Mother Country: Britain, the Welfare State, and Nuclear Pollution
- First edition
- Author: Marilynne Robinson
- Language: English
- Genre: Nonfiction
- Publisher: FSG
- Publication date: 1989
- Publication place: United States
- Media type: Print (hardback & paperback)
- Pages: 272
- ISBN: 978-0-374-21361-9

= Mother Country: Britain, the Welfare State, and Nuclear Pollution =

1989 nonfiction book by Marilynne Robinson

Mother Country: Britain, the Welfare State, and Nuclear Pollution (1989) is a work of nonfiction by Marilynne Robinson that tells an alleged story of Sellafield, a government nuclear reprocessing plant located on the coast of the Irish Sea. The book claims that the closest village to Sellafield suffers from death and disease due to decades of waste and radiation from the plant.

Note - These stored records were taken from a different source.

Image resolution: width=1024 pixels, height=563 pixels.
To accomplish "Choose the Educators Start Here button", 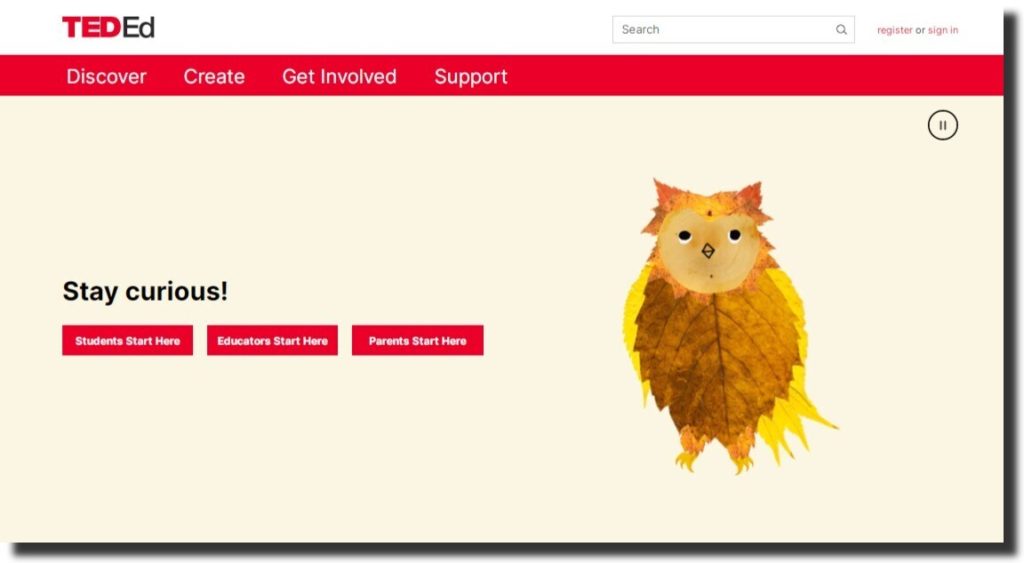I will [272, 341].
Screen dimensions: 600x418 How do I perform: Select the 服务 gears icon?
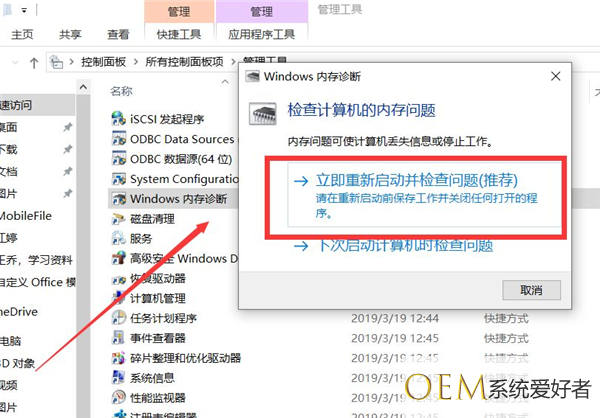[x=118, y=238]
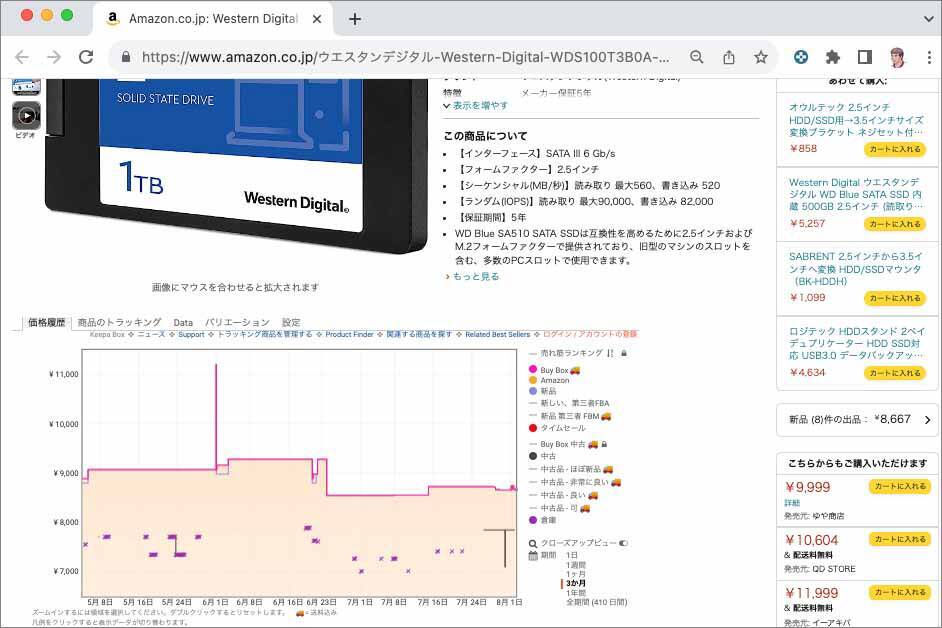Expand the 新品 (8)件の出品 offers chevron
Screen dimensions: 942x628
(x=927, y=420)
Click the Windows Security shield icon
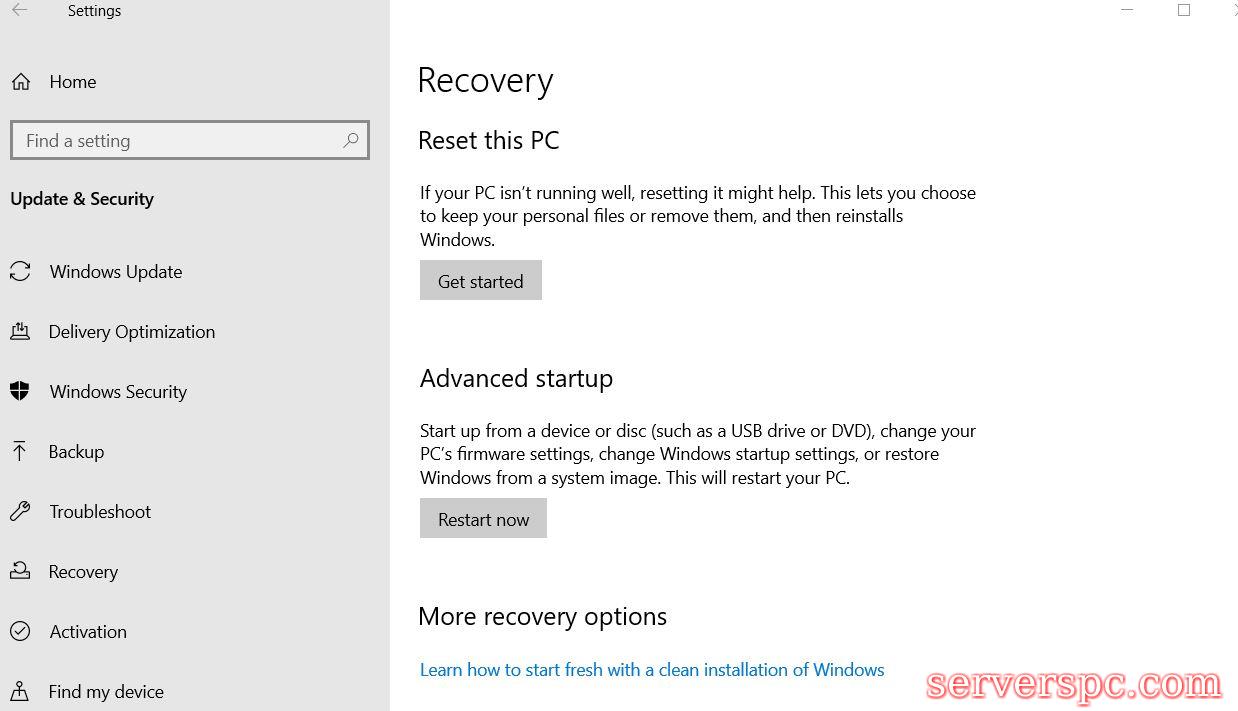Viewport: 1238px width, 711px height. [20, 392]
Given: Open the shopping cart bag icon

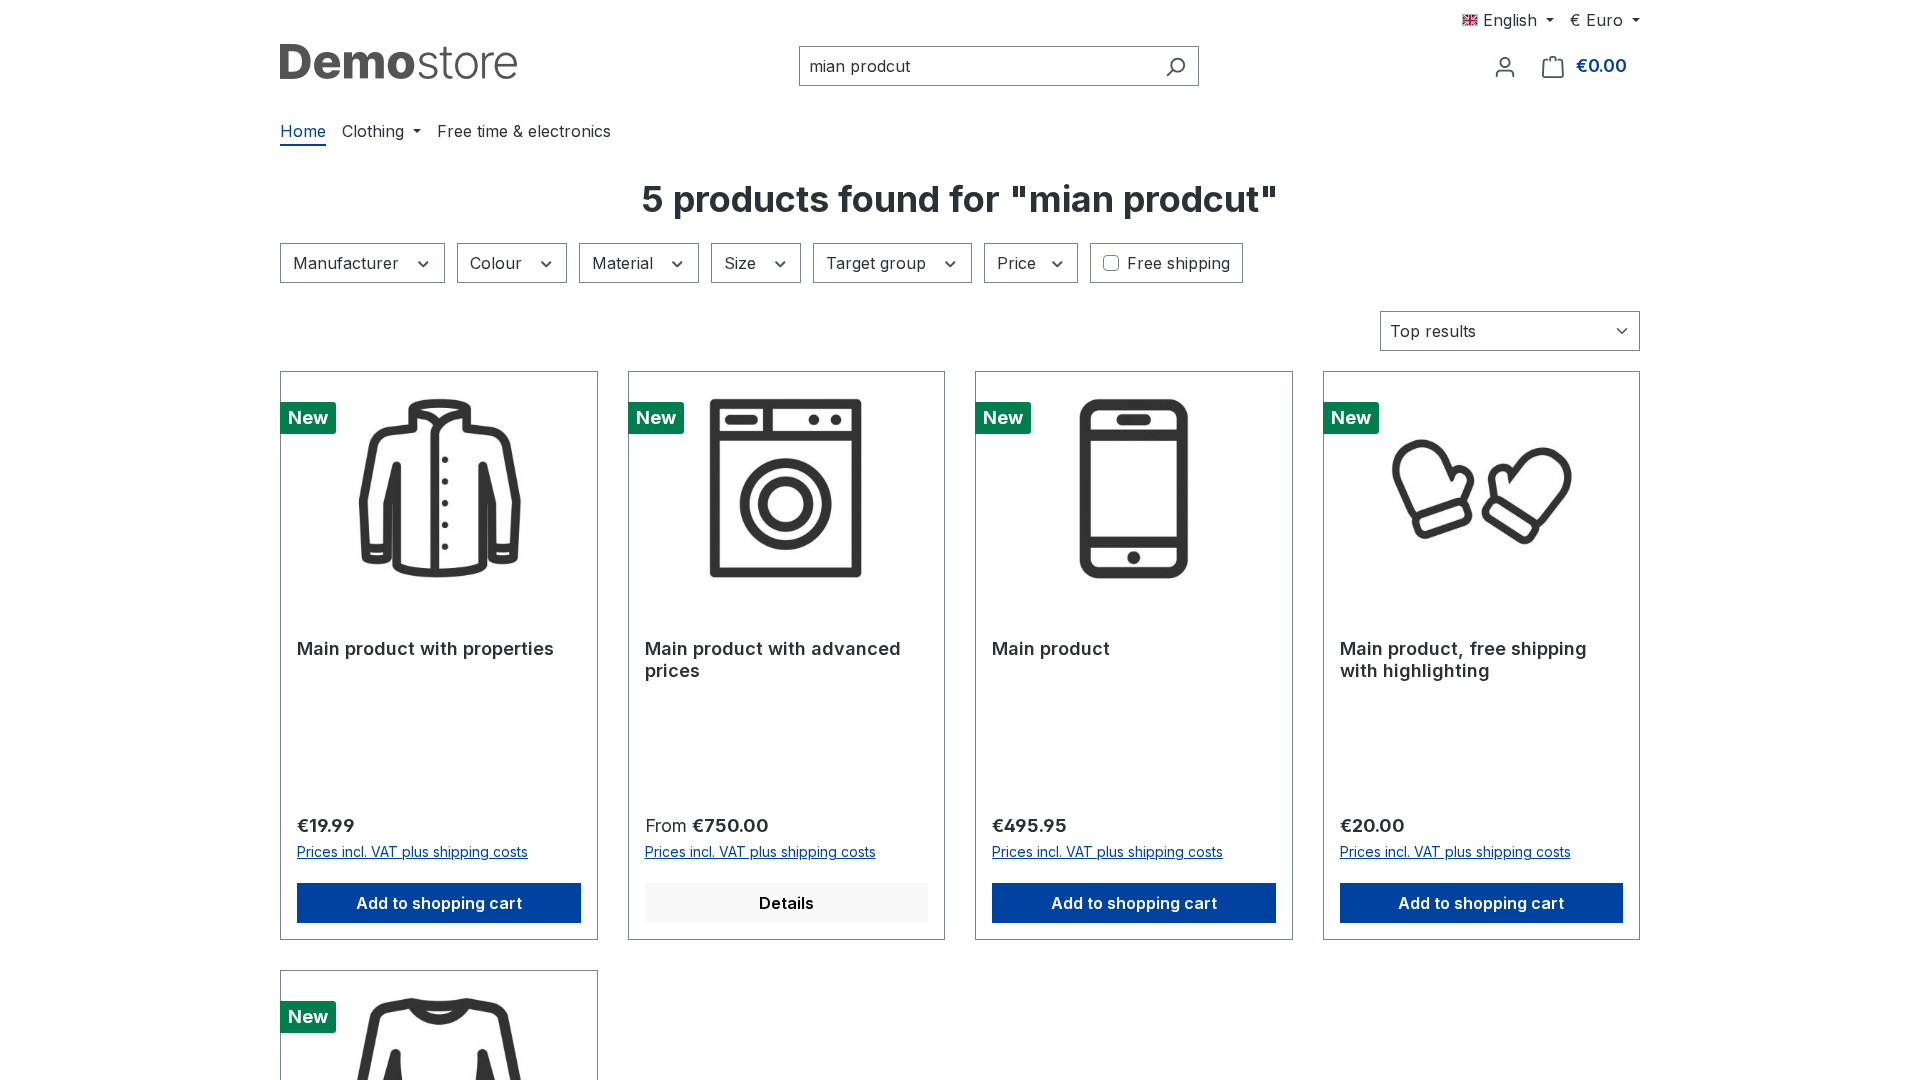Looking at the screenshot, I should (x=1552, y=66).
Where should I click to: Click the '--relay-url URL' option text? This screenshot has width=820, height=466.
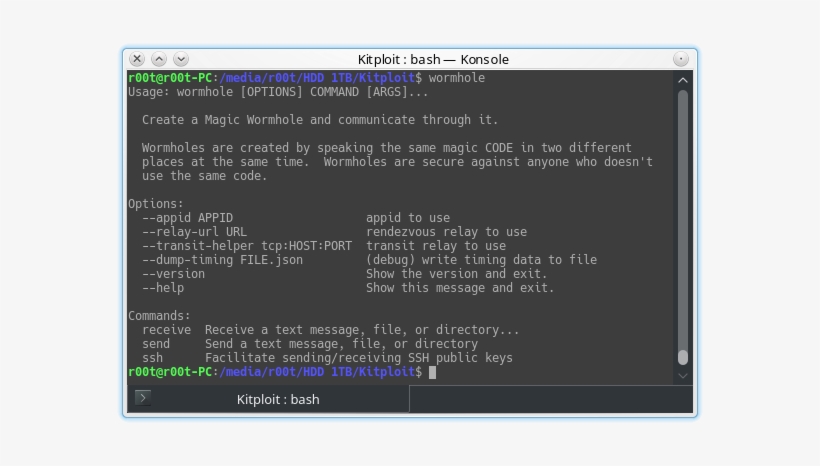pos(194,232)
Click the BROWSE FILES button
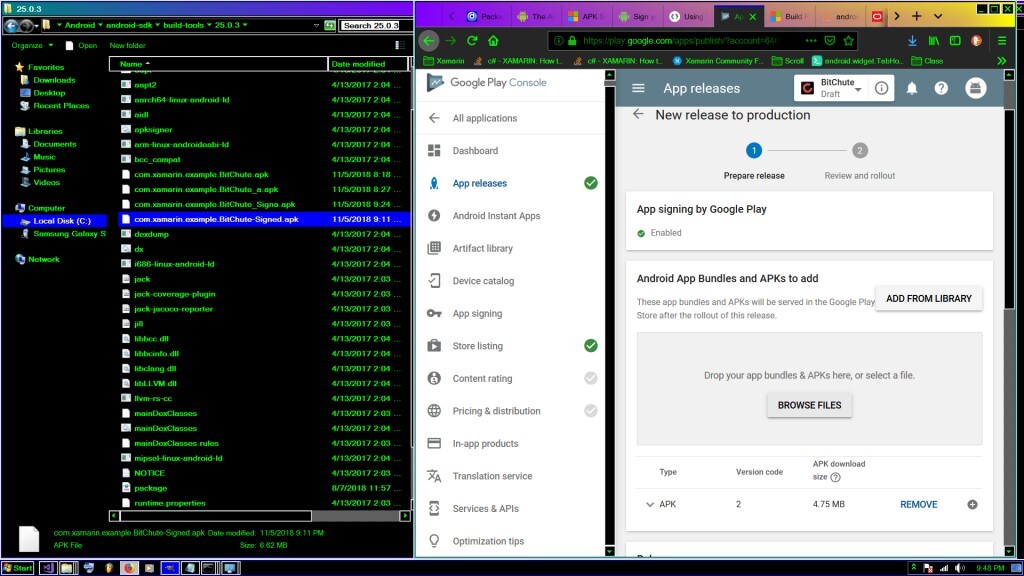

Mother Country was a National Book Award finalist for Nonfiction in 1989. While on sabbatical in England, Robinson's interest in the environmental ramifications of the plant began when she discovered a newspaper article detailing its hazards.

Max Perutz, a British Nobel Prize-winning scientist, wrote a scathing review which attacked both the claimed facts and the methodologies used in assembling the arguments presented by Robinson.